_Exercise set:_
A. In the blog post below, what did the writer's class use to program graphics over the past four weeks?
B. Please print the part of the blog post between "I neither urinate" and "some cool shit.", inclusive.

_Source:_
* Begin *
This morning a homeless woman pulled down her pants right in front of me in Washington Square Park and proceeded to urinate right there, right in the middle of the sidewalk, right in front me and a dozen-or-so homeless guys who yelped and hollered and what-the-fucked at the sight. This happened near the chess corner of the park, the southwest corner, where most of the off-the-gridders (ie, the scruffy homeless) seem to linger. I was walking to my Game Design class from a small diner on 6th Ave where I’d had an omelette for breakfast.

Yesterday evening after dark on 3rd street right by the Stern Business School I accidentally stepped on the corner of a trash bag that sat next to a mailbox. And it yelled at me. Turns out it was a foot. Of another gentleman-without-house who had made his bed for the night under some old bags and blankets on the sidewalk. So he shouted at me and rolled back into his stuff to try to get back to sleep.

I neither urinate nor sleep in public, unless you count watering the plants in the Washington Square Village quad on the way home from a bar or nodding off for a sec during one of my classes on my over-packed Tuesdays. But even in those cases I do my best to keep it to myself.

Today I nodded off in my Intro to Computation Media (“ICM”) class. For just a few moments. I barely slept last night and, well, even a good breakfast and a quick morning run couldn’t make up for that energy deficit. And this is unfortunate, because we’re getting into some cool shit.

We’ve been learning how to program graphics using a Java front-end called Processing for the past four weeks. And I’ve been kicking ass and having some fun with it since I already have a decent programming background. Check out what I’ve already done: squares, boxes, sticks, circles, tubes. I’ve been playing around with simple algorithms that lead to fun and unpredictable outcomes. In my Game Design class we’ve been exploring developing simple rulesets that lead to fun and engaging gameplay and I think that same mentality can be applied here to make engaging visual art. At least that’s been my general approach. With added inspiration from Jared. Yup.
* End *
_Data extract:_
* Begin *
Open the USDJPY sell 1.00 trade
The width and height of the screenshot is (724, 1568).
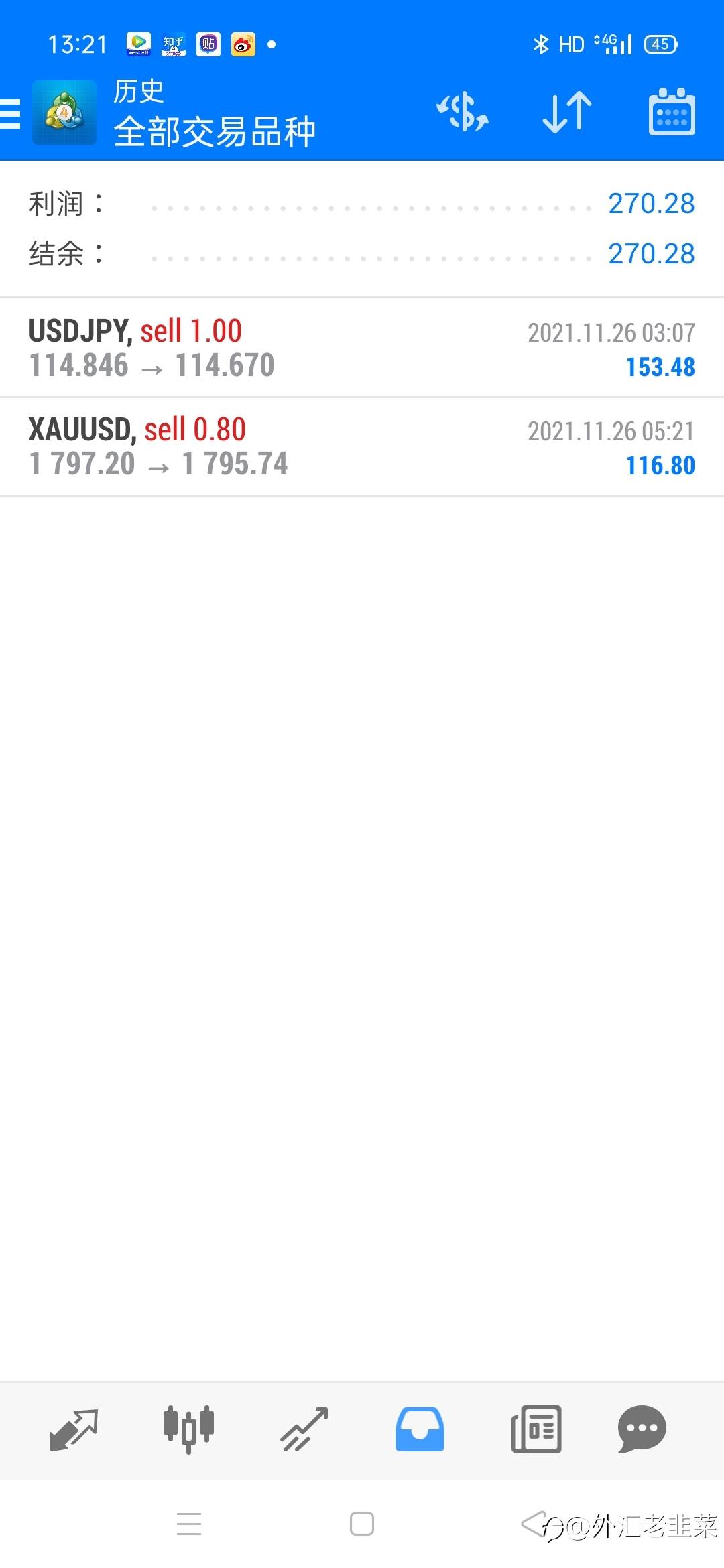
* End *
_Completed exercise:_
A. A Java front-end called Processing.

B.
I neither urinate nor sleep in public, unless you count watering the plants in the Washington Square Village quad on the way home from a bar or nodding off for a sec during one of my classes on my over-packed Tuesdays. But even in those cases I do my best to keep it to myself.

Today I nodded off in my Intro to Computation Media (“ICM”) class. For just a few moments. I barely slept last night and, well, even a good breakfast and a quick morning run couldn’t make up for that energy deficit. And this is unfortunate, because we’re getting into some cool shit.